Dove passa un gasdotto, tutte le altre attività economiche diventano “secondarie” o collaterali. Il progetto presenta tanti aspetti da chiarire: il gasdotto, dicono i comitati contrari alla sua costruzione, è la testa di ariete di un modello di “sviluppo” che si porta dietro cementificazione e danni all’ambiente che si manifesterebbero negli anni a venire. TAP può confutare tali affermazioni, progetto alla mano?

Ricapitoliamo: approdo del gasdotto con un tunnel sotterraneo scavato da una “talpa”, senza alcun cantiere né sulla spiaggia né in mare, gli allestimenti di cantiere infatti, avverranno in entroterra e l’area di cantiere lungo tutto il percorso, sarà costituita da un nastro di larghezza ventisei metri lungo otto km al cui centro, verrà interrato un tubo a non meno di 1 metro e mezzo e lungo il quale saranno ripiantati gli ulivi che dovessero essere temporaneamente spostati per esigenze di cantiere e ricostruiti, con le stesse pietre, i muretti a secco; infine il Terminale di ricezione, un edificio ad un piano, di circa 3500 metri quadrati realizzato in “stile” – non certo il classico capannone industriale – in un area ad oggi non coltivata e marginalmente utilizzata come pascolo, lontana più di un chilometro dal centro abitato e assolutamente non visibile dalle principali vie di traffico. Emissioni inquinanti zero, emissioni di Co2 nella peggiore delle ipotesi pari a quelle di poche decine di caldaie per uso domestico, nessuna interferenza con la falda, nessuna interferenza con l’habitat sottomarino della Posidonia oceanica. Dunque, di che stiamo parlando? Sulla spiaggia si continueranno a fare i bagni, lungo il percorso si continuerà ad esercitare l’agricoltura, nelle case e nelle strutture ricettive della zona (queste sì connotate da un eccessivo livello di cementificazione e di abusivismo) si continueranno ad ospitare i turisti.

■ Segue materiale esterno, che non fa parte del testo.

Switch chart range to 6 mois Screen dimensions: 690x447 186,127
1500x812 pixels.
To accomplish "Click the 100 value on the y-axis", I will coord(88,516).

In Europa, di gasdotti ce ne sono in abbondanza. Tuttavia i consumi sono in costante diminuzione. I progetti di nuovi gasdotti rispondono quindi a ragioni economico-finanziarie e non alle “necessità” reali di chi vive in Italia o negli altri paesi. Costruire il TAP non servirà a rilanciare l’economia e a “uscire” dalla crisi economica che persiste. Quali sono i reali vantaggi e le ricadute economiche per il territorio?

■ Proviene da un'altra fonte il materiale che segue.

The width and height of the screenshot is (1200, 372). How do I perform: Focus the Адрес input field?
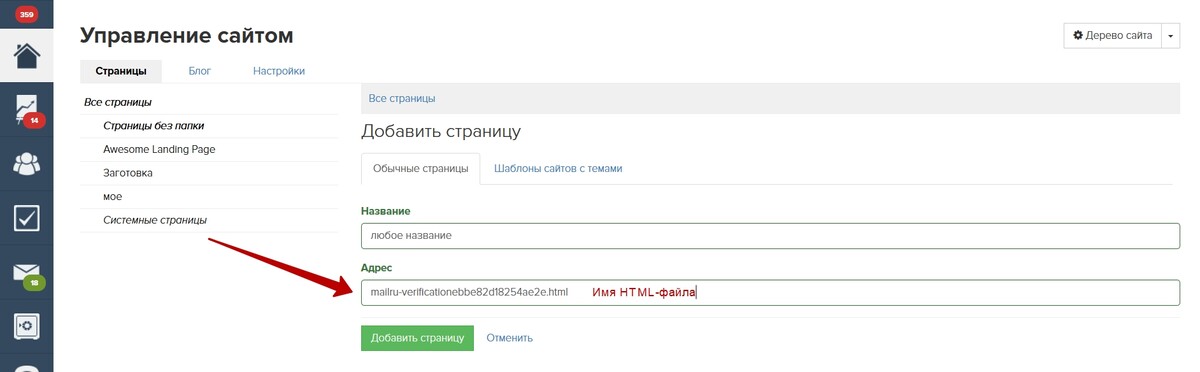[770, 292]
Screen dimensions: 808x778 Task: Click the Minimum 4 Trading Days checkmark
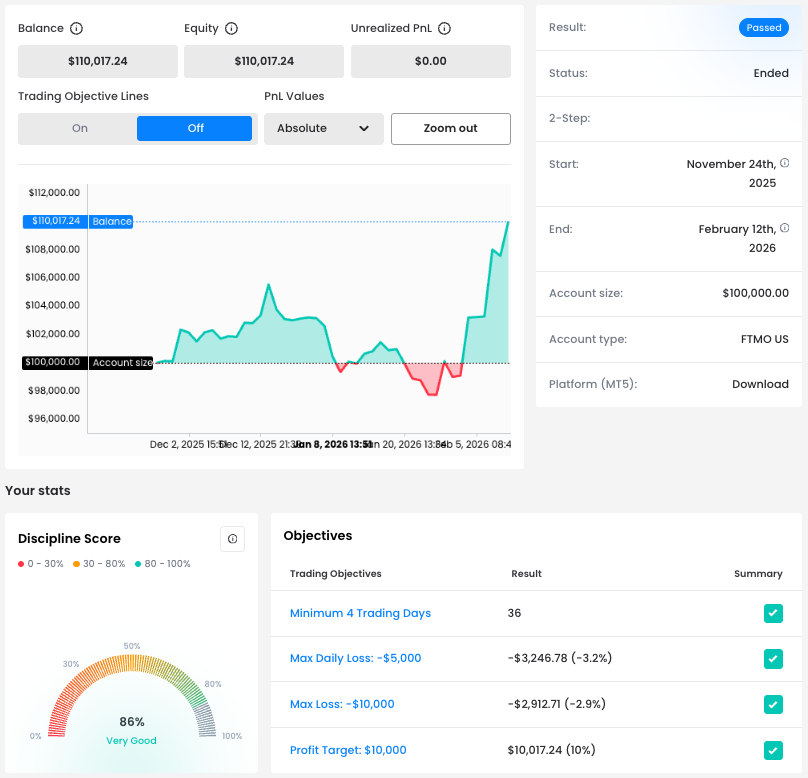point(772,613)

I gasdotti in Europa saranno forse abbondanti, ma i fornitori di gas non lo sono affatto: nonostante l’apporto crescente del gas trasportato via mare (da Nigeria, Qatar e tra qualche anno, forse, dagli Stati Uniti) agli impianti di rigassificazione, sostanzialmente l’intero continente si approvvigiona dal Mare del Nord, dal Nord Africa (Algeria e Libia) e dalla Russia. Aprire un nuovo canale di rifornimento da un’area, il Mar Caspio, che detiene immense riserve, è prima di tutto un contributo all’indipendenza energetica del continente, oggi alla mercé della catastrofe dello stato libico, della guerra in Ucraina o, più banalmente, dell’esaurimento dei giacimenti del Mare del Nord; significa concretamente, per chi vive in Italia o negli altri paesi europei, essere più sicuri di poter accendere il riscaldamento nei prossimi inverni o di cucinare i propri pasti. Peraltro le previsioni a medio termine sui consumi (a cominciare da quelle per l’Italia) dicono di una graduale ma costante crescita dei consumi nei prossimi anni. A riprova di ciò sta il fatto che tutto il gas che TAP trasporterà in Europa occidentale nei prossimi venticinque anni è stato già venduto, ad operatori privati che hanno certamente fatto i loro conti. Per quel che riguarda il territorio uno studio di Nomisma energia quantifica in qualche decina di milioni di euro l’apporto di retto di TAP all’economia locale, mettendo in conto sia l’occupazione diretta e indiretta in fase di realizzazione che quella in fase di esercizio, le commesse e le tasse che andranno agli enti locali, senza parlare del capitolo delle “compensazioni” previste dalla legge, e che si potranno tradurre nel sostegno, per qualche milione di euro, a progetti di sviluppo elaborati da istituzioni e attori economici locali.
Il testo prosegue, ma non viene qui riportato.